One LNP adviser who asked not to be named said that if the poll was correct and held true until the election it suggested that climate could present a political problem in some seats in the next election.
He noted, for example, that the research suggested that in battleground seats like Gilmore, Eden Monaro and Macquarie concern about climate was high. Because all these seats had been hit hard by Black Summer bushfires he expected that concern to be maintained until the election.
But he warned that in other seats voter concerns may shift from climate as the campaign began.
A second Coalition strategist said he was not surprised by the finding that concern about climate change was widespread in rural and regional electorates, and the government was aware that this was the case.
He said the government’s mantra of “technology not taxes” was based on an astute understanding that Australians want to see climate action but did not want some communities unfairly penalised to achieve it.
He said that if the poll asked had asked voters how much they were willing to spend on climate action, or what their communities should sacrifice to act on climate, its results would have been significantly different.

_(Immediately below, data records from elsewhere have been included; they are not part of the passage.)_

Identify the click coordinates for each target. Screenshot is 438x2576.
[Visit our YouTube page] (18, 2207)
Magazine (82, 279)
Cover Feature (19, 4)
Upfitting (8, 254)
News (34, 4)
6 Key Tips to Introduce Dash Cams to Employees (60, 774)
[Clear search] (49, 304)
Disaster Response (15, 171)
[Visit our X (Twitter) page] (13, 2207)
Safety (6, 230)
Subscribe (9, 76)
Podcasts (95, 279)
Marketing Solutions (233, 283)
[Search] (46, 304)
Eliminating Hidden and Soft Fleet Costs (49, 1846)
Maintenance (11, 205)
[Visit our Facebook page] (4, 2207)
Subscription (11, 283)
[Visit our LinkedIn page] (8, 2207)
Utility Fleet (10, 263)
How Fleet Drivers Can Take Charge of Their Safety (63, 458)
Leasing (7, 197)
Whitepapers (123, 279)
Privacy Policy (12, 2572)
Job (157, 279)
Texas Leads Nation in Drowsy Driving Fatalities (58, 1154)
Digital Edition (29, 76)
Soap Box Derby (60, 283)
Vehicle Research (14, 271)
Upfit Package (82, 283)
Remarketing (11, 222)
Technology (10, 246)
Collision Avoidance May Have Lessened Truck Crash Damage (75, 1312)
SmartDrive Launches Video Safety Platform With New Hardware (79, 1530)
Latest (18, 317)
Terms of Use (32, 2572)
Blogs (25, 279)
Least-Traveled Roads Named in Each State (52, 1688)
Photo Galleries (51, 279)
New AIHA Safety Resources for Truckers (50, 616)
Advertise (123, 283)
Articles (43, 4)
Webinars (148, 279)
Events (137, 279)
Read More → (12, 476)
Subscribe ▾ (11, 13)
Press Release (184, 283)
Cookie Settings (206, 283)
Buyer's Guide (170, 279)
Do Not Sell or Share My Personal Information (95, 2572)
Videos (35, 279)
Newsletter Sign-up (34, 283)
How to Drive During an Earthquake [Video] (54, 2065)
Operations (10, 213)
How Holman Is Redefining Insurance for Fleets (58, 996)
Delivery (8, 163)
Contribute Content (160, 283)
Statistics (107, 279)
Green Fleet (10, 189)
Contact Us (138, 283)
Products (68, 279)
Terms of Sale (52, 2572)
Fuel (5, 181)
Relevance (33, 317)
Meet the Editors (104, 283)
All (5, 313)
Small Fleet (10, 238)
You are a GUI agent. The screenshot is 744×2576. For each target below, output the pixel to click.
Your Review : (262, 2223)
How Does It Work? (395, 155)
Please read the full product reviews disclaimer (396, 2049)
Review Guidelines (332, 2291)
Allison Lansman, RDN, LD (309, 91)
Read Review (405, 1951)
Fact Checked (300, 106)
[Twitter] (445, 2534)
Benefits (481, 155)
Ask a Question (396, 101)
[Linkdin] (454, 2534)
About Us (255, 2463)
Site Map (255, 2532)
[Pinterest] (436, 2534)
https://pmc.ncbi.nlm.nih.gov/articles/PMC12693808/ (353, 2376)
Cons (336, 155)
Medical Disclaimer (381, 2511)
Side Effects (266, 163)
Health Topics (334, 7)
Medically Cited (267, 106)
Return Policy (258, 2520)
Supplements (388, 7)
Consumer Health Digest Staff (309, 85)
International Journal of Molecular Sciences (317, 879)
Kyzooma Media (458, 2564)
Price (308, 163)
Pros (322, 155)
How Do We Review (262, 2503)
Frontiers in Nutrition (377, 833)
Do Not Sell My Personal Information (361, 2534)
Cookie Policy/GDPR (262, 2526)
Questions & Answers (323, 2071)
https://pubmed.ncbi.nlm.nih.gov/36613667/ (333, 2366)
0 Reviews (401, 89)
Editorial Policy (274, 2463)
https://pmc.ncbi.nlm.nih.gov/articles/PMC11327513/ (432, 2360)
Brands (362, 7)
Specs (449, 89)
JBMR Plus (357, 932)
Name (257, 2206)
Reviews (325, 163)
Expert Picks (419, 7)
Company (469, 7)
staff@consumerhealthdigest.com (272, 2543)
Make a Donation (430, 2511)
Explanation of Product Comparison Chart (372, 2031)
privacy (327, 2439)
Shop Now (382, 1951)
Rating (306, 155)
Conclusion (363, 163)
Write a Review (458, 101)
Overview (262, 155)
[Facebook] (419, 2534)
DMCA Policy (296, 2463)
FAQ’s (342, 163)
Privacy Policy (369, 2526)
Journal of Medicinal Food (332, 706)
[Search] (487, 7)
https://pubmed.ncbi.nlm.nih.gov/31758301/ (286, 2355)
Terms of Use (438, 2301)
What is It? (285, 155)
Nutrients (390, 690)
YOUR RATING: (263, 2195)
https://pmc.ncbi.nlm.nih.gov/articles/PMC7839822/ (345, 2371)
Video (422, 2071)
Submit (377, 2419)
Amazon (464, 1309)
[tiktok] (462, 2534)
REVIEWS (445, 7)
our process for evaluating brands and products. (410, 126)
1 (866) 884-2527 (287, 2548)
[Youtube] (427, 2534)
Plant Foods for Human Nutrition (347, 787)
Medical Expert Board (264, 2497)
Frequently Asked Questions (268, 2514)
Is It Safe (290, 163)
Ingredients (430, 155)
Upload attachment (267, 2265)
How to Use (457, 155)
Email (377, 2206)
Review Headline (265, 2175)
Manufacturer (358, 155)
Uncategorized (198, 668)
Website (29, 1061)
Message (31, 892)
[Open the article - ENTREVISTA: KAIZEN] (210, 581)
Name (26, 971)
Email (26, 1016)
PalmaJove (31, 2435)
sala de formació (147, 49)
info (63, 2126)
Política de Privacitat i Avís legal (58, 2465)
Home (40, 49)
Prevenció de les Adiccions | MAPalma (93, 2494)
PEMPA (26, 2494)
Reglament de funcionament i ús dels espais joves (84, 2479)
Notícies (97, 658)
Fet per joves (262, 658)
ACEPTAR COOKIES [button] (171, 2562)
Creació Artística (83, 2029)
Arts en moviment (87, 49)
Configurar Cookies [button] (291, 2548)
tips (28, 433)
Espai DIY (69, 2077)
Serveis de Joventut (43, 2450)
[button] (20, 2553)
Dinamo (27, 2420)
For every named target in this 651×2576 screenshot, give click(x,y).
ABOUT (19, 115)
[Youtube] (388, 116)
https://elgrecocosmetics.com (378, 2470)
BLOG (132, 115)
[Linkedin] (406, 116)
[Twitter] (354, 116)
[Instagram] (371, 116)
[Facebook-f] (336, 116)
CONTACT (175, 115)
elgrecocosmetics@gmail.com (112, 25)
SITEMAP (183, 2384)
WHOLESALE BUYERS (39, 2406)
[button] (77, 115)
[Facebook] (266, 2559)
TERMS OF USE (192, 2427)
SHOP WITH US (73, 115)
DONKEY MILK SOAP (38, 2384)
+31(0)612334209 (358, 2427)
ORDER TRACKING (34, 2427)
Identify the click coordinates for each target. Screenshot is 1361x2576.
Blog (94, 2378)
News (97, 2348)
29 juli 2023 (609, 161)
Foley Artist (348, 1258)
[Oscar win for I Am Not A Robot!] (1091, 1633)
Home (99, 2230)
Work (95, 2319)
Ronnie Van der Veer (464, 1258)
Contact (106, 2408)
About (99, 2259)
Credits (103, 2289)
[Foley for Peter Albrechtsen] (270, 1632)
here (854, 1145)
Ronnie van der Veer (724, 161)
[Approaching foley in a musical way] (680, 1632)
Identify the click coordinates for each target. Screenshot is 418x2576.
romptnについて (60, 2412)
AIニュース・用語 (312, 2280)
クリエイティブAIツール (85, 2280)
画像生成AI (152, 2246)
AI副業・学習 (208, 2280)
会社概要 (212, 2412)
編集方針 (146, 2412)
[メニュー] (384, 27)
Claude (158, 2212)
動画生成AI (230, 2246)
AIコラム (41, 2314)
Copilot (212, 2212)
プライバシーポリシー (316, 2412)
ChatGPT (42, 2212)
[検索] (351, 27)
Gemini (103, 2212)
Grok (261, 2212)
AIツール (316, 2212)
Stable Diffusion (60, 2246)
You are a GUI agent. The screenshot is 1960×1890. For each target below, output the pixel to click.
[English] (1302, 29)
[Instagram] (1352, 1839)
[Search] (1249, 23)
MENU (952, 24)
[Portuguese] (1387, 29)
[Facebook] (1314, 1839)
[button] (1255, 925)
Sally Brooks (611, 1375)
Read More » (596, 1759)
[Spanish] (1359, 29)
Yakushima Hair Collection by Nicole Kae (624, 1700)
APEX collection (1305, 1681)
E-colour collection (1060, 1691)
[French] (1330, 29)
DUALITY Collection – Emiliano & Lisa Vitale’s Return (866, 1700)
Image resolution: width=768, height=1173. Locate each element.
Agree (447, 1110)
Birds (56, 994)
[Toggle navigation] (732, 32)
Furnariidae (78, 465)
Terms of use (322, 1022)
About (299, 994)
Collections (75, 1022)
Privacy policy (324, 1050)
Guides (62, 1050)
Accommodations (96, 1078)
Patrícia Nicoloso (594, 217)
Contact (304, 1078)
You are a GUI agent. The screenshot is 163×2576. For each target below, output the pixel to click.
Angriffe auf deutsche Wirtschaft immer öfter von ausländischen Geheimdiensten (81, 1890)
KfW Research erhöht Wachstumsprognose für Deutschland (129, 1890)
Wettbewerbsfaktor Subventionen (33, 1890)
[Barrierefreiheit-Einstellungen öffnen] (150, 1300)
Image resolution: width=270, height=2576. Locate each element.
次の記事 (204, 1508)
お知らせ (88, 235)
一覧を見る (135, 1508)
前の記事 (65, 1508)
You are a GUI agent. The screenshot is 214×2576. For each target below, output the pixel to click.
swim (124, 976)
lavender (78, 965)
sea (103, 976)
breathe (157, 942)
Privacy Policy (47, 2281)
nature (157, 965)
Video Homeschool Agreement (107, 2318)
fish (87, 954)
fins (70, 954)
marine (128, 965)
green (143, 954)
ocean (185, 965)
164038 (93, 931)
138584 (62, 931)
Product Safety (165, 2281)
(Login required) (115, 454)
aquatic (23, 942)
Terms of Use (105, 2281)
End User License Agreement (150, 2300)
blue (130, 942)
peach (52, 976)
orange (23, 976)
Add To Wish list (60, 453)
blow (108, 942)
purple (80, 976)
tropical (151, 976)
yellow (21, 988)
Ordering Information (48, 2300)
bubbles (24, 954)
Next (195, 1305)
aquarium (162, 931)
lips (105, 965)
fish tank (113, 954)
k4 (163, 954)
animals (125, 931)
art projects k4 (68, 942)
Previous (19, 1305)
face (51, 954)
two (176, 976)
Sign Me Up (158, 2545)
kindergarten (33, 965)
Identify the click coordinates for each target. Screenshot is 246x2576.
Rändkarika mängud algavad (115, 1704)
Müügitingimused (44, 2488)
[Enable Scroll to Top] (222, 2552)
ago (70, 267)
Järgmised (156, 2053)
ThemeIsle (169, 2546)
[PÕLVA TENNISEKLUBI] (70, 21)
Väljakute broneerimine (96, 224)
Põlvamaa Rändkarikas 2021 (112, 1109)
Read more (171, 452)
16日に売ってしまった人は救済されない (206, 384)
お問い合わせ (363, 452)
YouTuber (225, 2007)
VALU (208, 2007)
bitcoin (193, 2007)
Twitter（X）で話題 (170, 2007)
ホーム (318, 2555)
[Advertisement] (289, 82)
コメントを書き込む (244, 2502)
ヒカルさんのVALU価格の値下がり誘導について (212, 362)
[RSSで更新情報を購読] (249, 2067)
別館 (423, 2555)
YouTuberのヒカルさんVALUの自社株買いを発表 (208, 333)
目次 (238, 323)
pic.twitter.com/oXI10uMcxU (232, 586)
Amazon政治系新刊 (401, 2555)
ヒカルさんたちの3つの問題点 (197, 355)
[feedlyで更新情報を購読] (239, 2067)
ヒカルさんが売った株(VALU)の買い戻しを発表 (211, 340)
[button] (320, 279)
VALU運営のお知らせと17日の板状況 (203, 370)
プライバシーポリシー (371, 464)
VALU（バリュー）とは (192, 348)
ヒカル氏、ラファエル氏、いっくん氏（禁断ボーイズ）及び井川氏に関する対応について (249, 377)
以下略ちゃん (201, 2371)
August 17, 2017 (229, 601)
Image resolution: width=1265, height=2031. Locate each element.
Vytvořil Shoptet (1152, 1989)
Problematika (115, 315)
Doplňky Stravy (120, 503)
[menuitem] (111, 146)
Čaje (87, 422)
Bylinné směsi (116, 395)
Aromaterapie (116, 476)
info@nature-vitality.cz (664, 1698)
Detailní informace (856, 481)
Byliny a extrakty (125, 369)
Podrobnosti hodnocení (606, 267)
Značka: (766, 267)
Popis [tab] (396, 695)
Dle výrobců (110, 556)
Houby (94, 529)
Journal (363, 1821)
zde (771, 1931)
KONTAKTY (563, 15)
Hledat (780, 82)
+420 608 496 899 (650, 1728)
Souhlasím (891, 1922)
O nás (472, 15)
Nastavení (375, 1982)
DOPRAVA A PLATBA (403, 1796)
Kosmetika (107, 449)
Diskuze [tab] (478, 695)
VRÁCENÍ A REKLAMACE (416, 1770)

Cristina Talacko, chairwoman of Coalition a pro-climate action group aligned with the Liberal and National parties said the finding about the level of concern about climate change among rural and regional voters was significant.
She said the perceived divide on climate change between rural and urban voters had been used as an argument against taking stronger action was disproved by the poll.
“This has been the major problem [for those in the parties wanting more action]. It has always been the argument that a lot of Nationals utilise,” she said.
“The cities and regions more or less have the support level to support renewables, and they support the transition, they support a target,” she said.
“That’s strategically that’s what [Nationals MPs] have to look at.”
How the survey was carried out
YouGov surveyed 15,000 people across all 151 Australian seats and then conducted what is known as multilevel regression with post-stratification on the sample using Australian Bureau of Statistics data. The process is based on the principle that people with similar characteristics tend to share common attitudes and attributes. The outcome of such an analysis is a prediction with a range. The numbers presented in the ACF report are mean estimates, which are typically very close to the middle of that range.